If his parents saw this-the mistress, the booze, the soaked bed-the wedding would be called off. But more importantly, Authur's grandfather would invoke the morality clause in the trust fund. Authur would lose his board seat. And if Authur lost his seat, the merger would die. Helena's family would be destitute by noon tomorrow.

She couldn't let him sink. Not yet.

Helena moved. The paralysis of the situation shattered.

"Bathroom," she ordered, pointing a finger at the ensuite door. "Go. Turn the shower on. Full blast."

Authur stared at her, blinking water out of his lashes. "What?"

"Do it," she hissed, her voice dropping to a lethal whisper. "Unless you want your grandfather to freeze your accounts before you dry off."

Authur's jaw tightened. He hated taking orders, especially from her. But the sound of heels clicking on the marble stairs below was getting louder. He cursed, a vile string of words, and turned, kicking the bathroom door open.

"Get in there!" Helena barked at Jasmine.

Jasmine stood frozen, shivering, clutching the sheet. "I can't-my clothes are-"

" closet," Helena cut her off. She grabbed Jasmine by the arm. The woman's skin was clammy. Helena shoved her toward the walk-in closet. "Stay there. If you make a sound, I will personally ensure you never set foot in a high-end boutique in this city again."

Jasmine stumbled into the closet. Helena slammed the door shut.

Authur was in the bathroom. The pipes groaned as the shower roared to life.

Helena looked at the room. It was a disaster zone. The bed was soaked. The carpet was a swamp. The bucket lay on the floor like a murder weapon.

Footsteps in the hallway. They were close.
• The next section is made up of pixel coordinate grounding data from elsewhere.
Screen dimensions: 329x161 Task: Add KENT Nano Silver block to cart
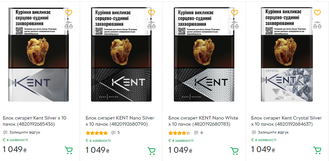(x=152, y=150)
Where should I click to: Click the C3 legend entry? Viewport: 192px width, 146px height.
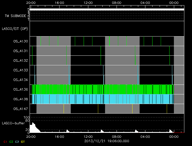point(17,142)
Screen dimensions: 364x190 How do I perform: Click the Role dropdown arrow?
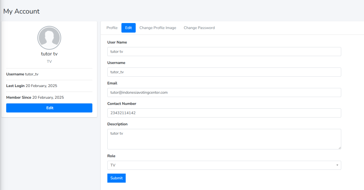click(337, 165)
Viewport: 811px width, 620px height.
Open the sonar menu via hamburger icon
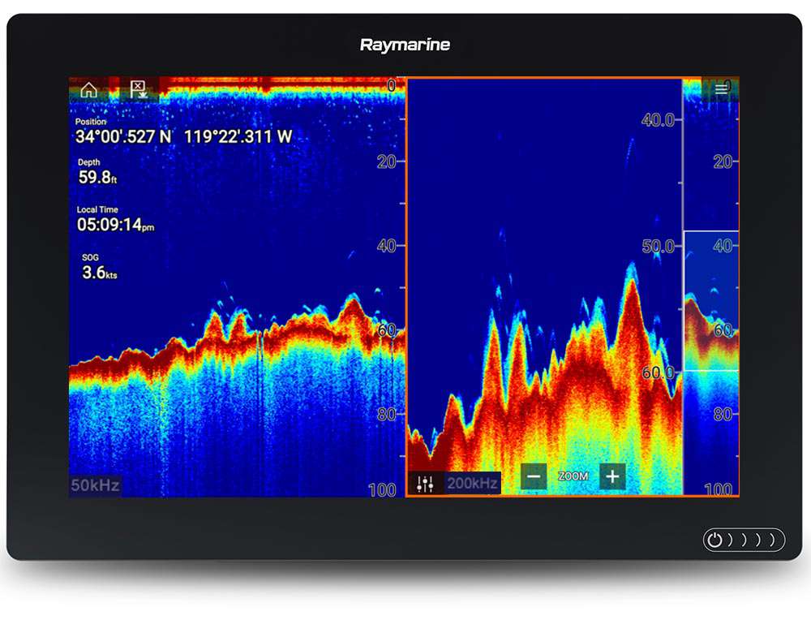pyautogui.click(x=722, y=89)
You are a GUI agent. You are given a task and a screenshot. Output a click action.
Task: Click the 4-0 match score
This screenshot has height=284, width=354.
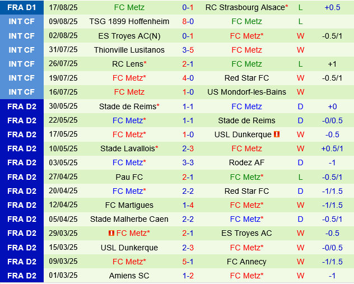[x=188, y=78]
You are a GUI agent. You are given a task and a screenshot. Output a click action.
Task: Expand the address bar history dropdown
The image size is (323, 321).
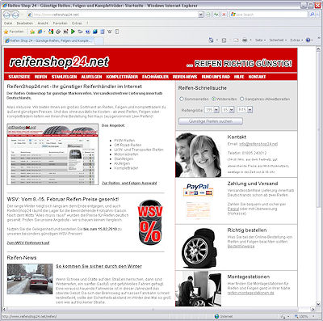click(200, 15)
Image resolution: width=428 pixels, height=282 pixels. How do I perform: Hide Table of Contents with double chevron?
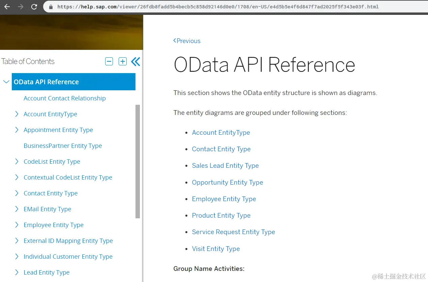click(x=135, y=61)
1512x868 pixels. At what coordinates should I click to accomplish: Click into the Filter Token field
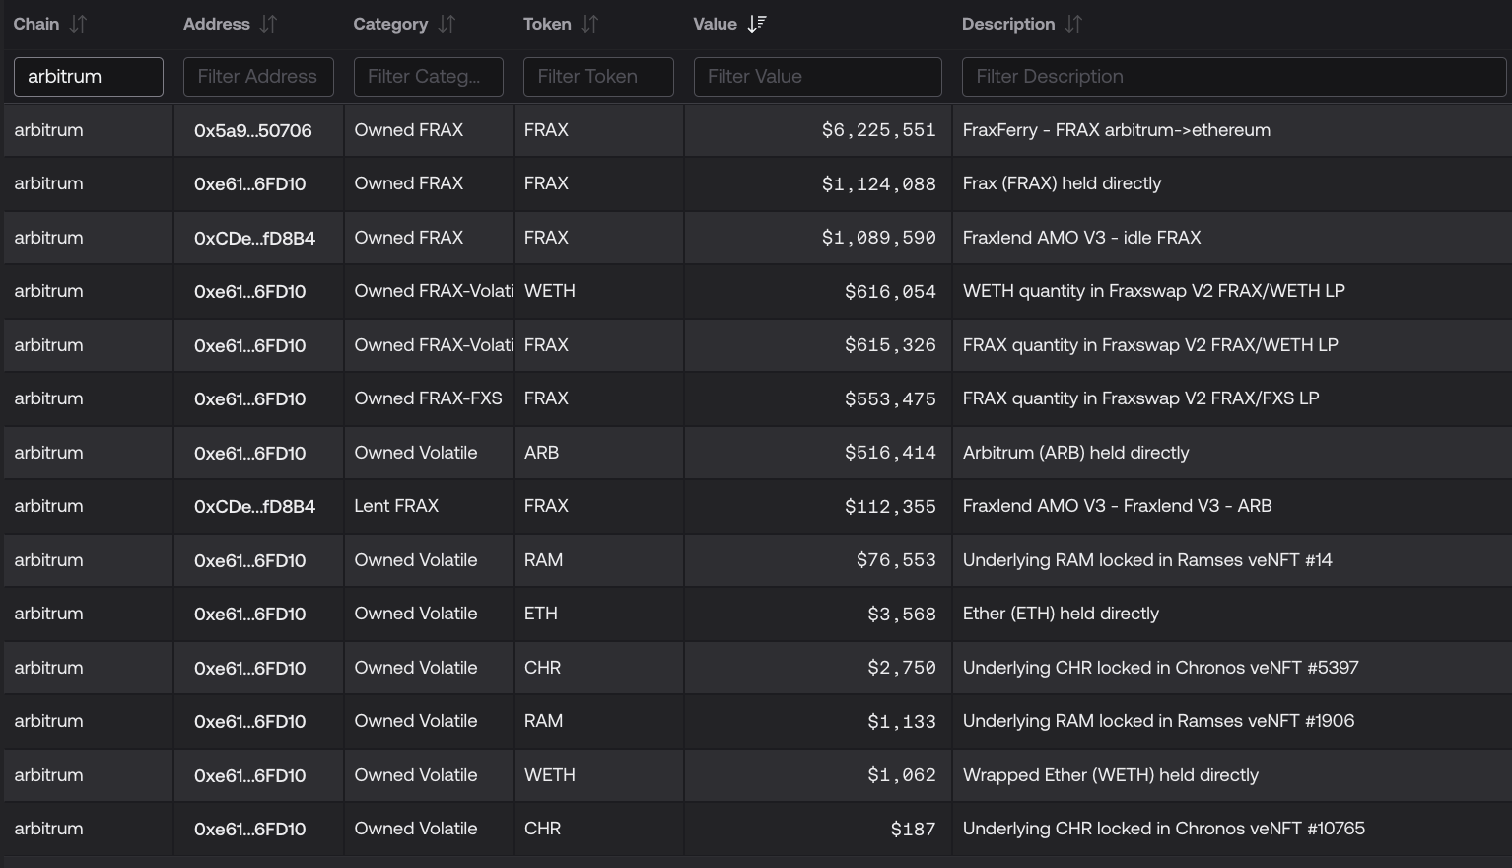[x=598, y=77]
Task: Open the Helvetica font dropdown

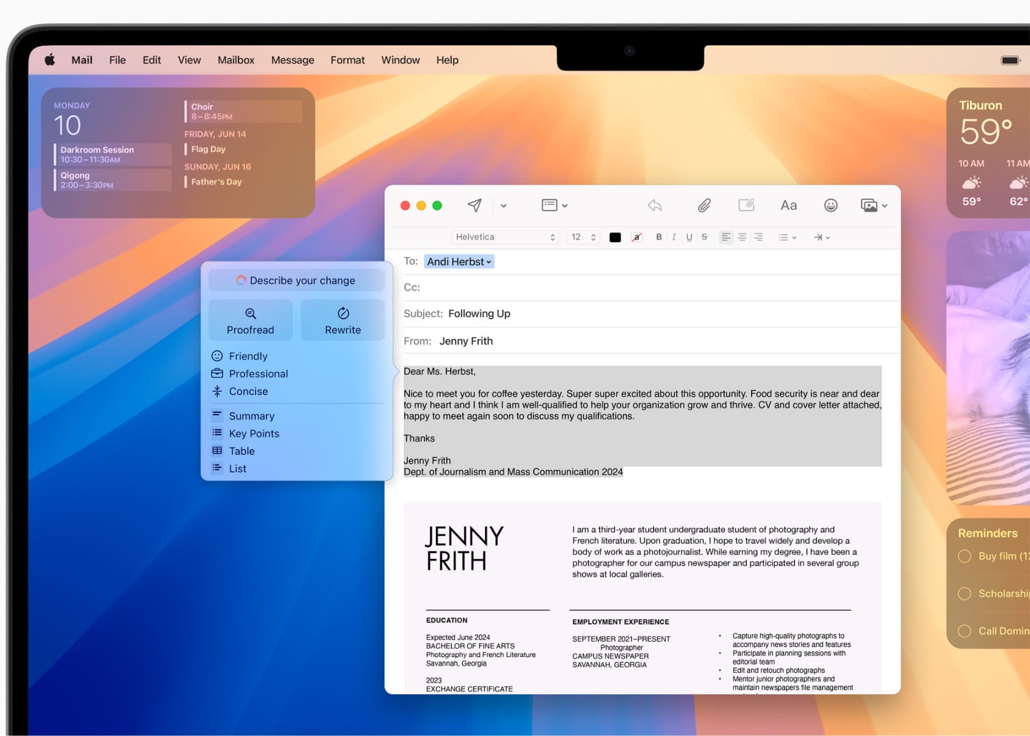Action: pyautogui.click(x=505, y=237)
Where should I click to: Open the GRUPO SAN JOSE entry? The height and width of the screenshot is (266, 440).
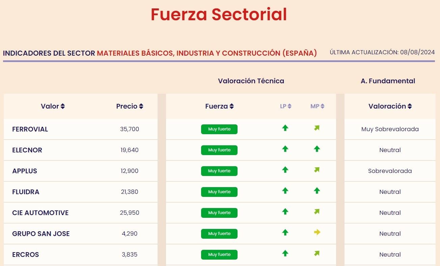click(41, 234)
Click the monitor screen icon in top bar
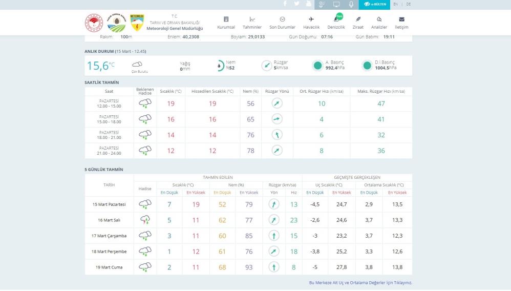This screenshot has width=511, height=291. 336,4
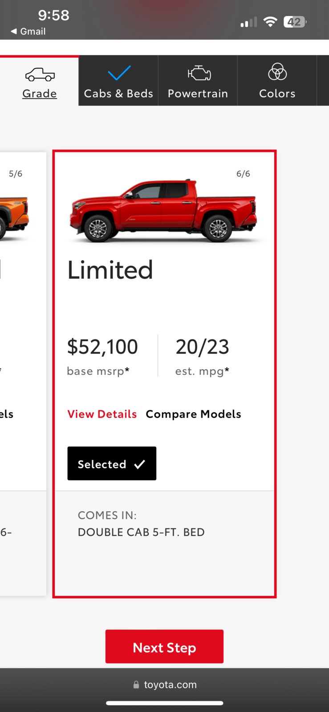Screen dimensions: 329x712
Task: Tap the padlock icon beside toyota.com
Action: point(136,685)
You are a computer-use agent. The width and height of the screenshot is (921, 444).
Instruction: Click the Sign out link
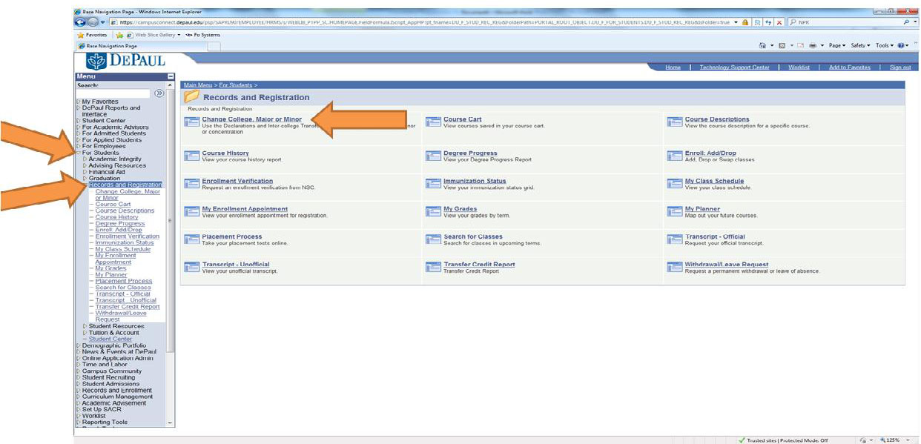tap(899, 66)
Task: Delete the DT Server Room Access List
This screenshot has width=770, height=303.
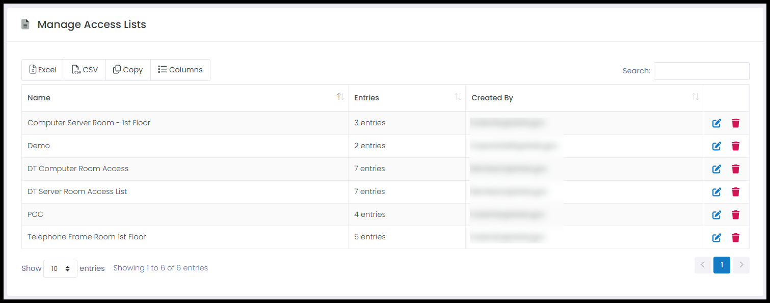Action: pos(735,192)
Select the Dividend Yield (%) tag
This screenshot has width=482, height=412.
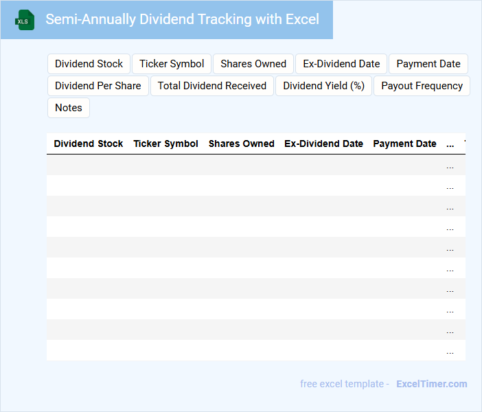pos(323,86)
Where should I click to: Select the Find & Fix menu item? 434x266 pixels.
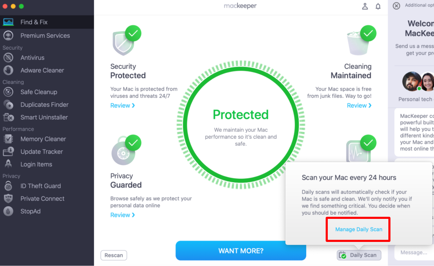(x=47, y=22)
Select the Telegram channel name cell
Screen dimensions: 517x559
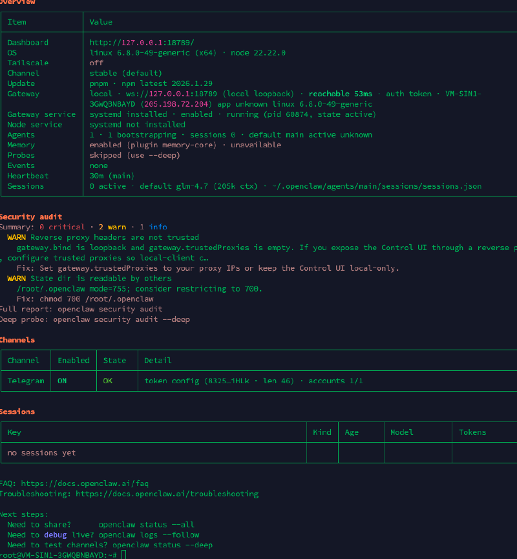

Helena kicked the wet rug under the bed frame. She snatched Authur's discarded dress shirt from the armchair. It smelled of him-cedar and sweat. She pulled it on over her dress, buttoning it halfway with trembling fingers. She reached up and roughed up her hair, pulling strands loose from her perfect chignon until she looked disheveled. She rubbed her lips with the back of her hand until the friction made them red and swollen.

Knock. Knock.

"Authur? Are you in there?" It was Mrs. Alexander's voice, sharp and imperious.

Helena took a breath. She walked to the door. She didn't open it fully. She cracked it, blocking the gap with her body, leaning against the frame as if she could barely stand.

She forced a flush to her cheeks. She lowered her eyelids.

Mrs. Alexander stood there, pristine in a Chanel suit, her eyes narrowing as she took in Helena's appearance-the messy hair, the oversized men's shirt, the swollen lips.

"Helena?" Mrs. Alexander asked, surprised. She tried to peer past Helena into the room. "Where is Authur?"

From the bathroom, the sound of the shower was deafening.

Helena looked down, biting her lip in a performance of supreme embarrassment. "He's... showering," she murmured. "We... we were just..." She gestured vaguely to her disheveled state, letting the implication hang in the air. "It got a little... intense."